State. The evidence in this case supported a trial court's findings that a state trooper acted with reckless disregard for the safety and well-being of others, as required to deny him immunity under a state statute, when, while pursuing a third party for speeding, he passed on the left a vehicle that indicated it was turning left, where the motorist injured in the collision had activated his left-turn signal, the area where the accident occurred was congested, and visibility was limited.

"To be entitled to immunity [under the statute], the officer must not have acted with reckless disregard for the safety of others. Reckless disregard is more than mere negligence, but less than an intentional act. . . .

"[T]o determine whether an officer acted in reckless disregard of others while pursuing a third party [the following factors are considered]:

  1. Length of chase. In the present case, Lantern's [officer] pursuit of the speeding vehicle lasted only seconds.
  2. Type of neighborhood. The area was a congested business area.
  3. Characteristics of the streets. The stretch of highway where the accident took place was straight and flat.
  4. The presence of vehicular or pedestrian traffic. The area was congested.
  5. Weather conditions and visibility. Visibility was limited by the darkness at 6:30 a.m.
  6. The seriousness of the offense for which the police are pursuing the vehicle. Lantern was pursuing a speeding vehicle at the time of the accident.

"A review of our case law illustrates that we find reckless disregard when the 'conduct involved evinced not only some appreciation of the unreasonable risk involved, but also a deliberate disregard of that risk and the high probability of harm involved.' Maldonado [v. Kelly, 768 So.2d 906 (Miss. 2000)], 768 So.2d at 910-11."

Employment Termination/Release Agreement: Voluntariness

Clark v. Riverview Fire Protection Dist., 354 F.3d 752 (8th Cir. 2004).

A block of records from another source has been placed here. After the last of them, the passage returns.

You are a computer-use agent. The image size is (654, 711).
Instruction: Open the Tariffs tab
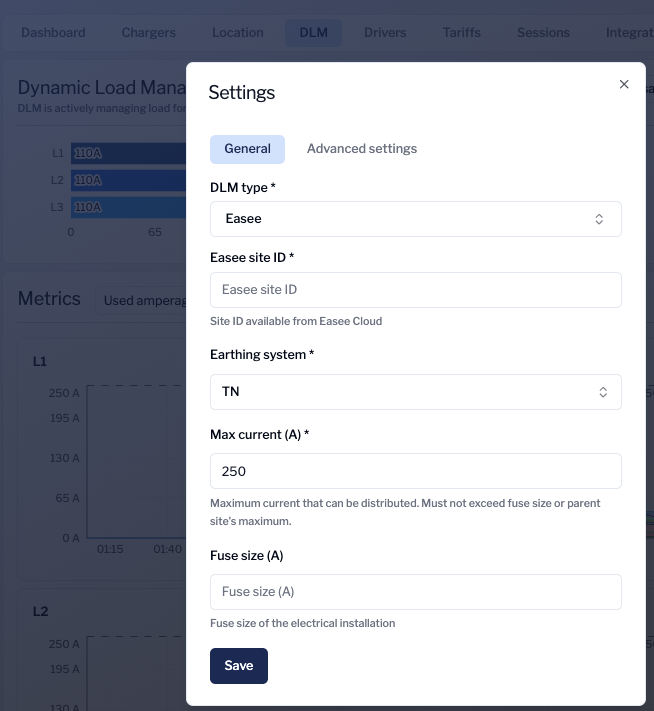coord(461,33)
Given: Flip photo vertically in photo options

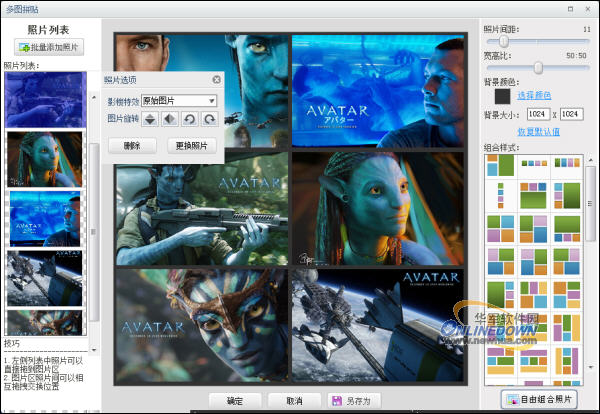Looking at the screenshot, I should coord(149,118).
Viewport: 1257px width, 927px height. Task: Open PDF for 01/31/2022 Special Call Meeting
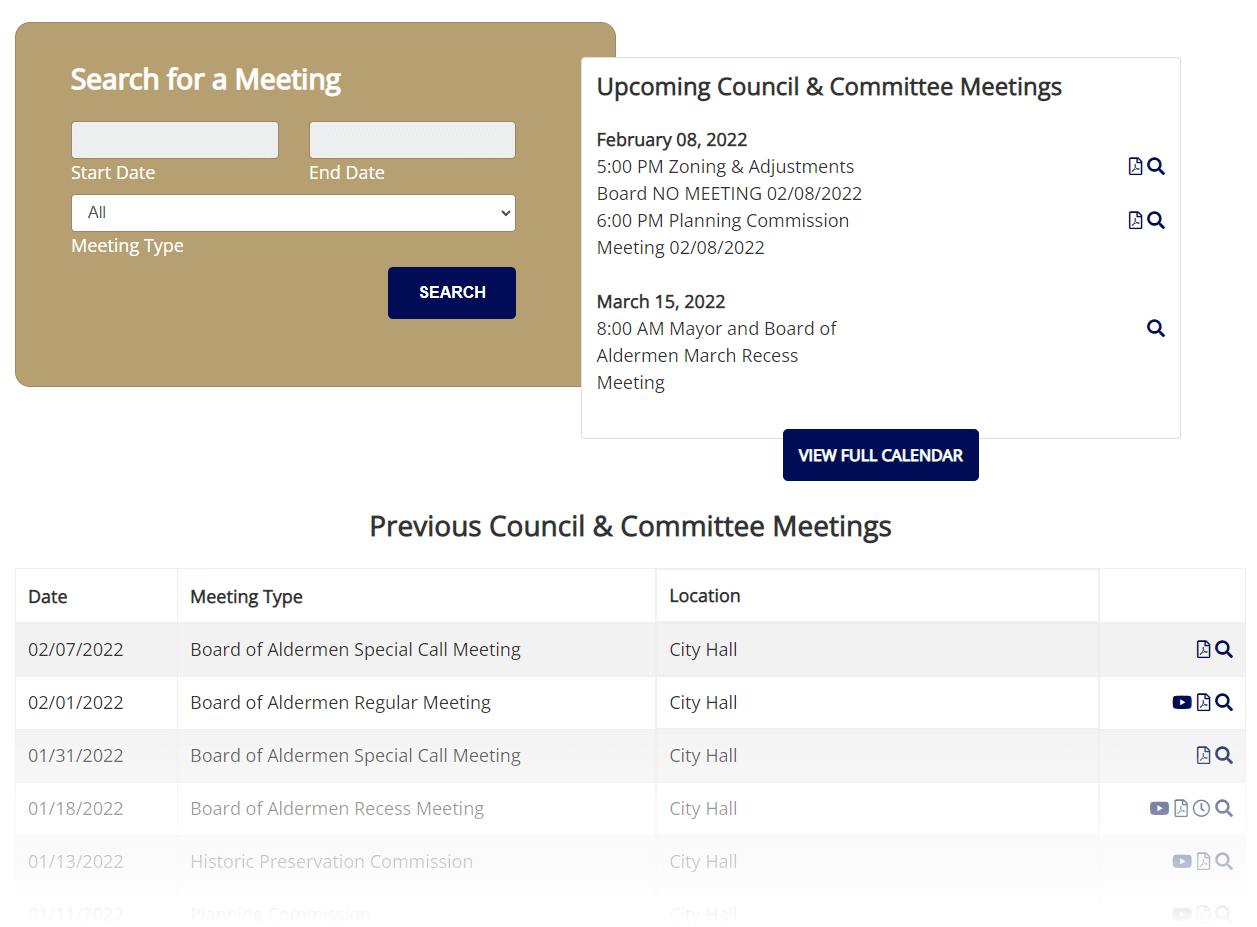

Federal. It was held that a firefighter was not acting under duress when he signed an agreement releasing his fire district and its board from all claims relating to his employment, including claims of employment discrimination under Title VII of the Civil Rights Act of 1964. This result was not affected by the fact that the board required that the firefighter decide whether to sign the agreement before it adjourned a meeting called to discuss his termination. The firefighter was provided a copy of the agreement five days before the meeting, he reviewed the agreement with his union representatives before the meeting, and he was provided with a recess during the meeting to further review and consider his options.

"Because Clark points to no facts indicating he was prevented from exercising his free will by threats or wrongful conduct, we conclude he was not under duress when he signed the Agreement. Likely this was a stressful situation for Clark, and under pressure he made a decision he later regretted. Clark's dissatisfaction, however, stems from a lack of favorable bargaining position and knowing the future of his employment was in the hands of a Board which was less than hospitable toward him. The 'fact that the choice was difficult does not mean that he lacked the requisite free will to make the decision.' Anselmo, [v. Mfrs. Life Ins. Co., 771 F.2d 417 (8th Cir. 1985)], 771 F.2d at 420. . . .

". . . [T]he Board's desire to resolve the dispute before its evening adjournment did not preclude Clark from exercising his free will at the time he executed the Agreement. Also, any failure of Clark's representative to discuss the agreement and its implications does not equate to the Board's imposition of duress on Clark."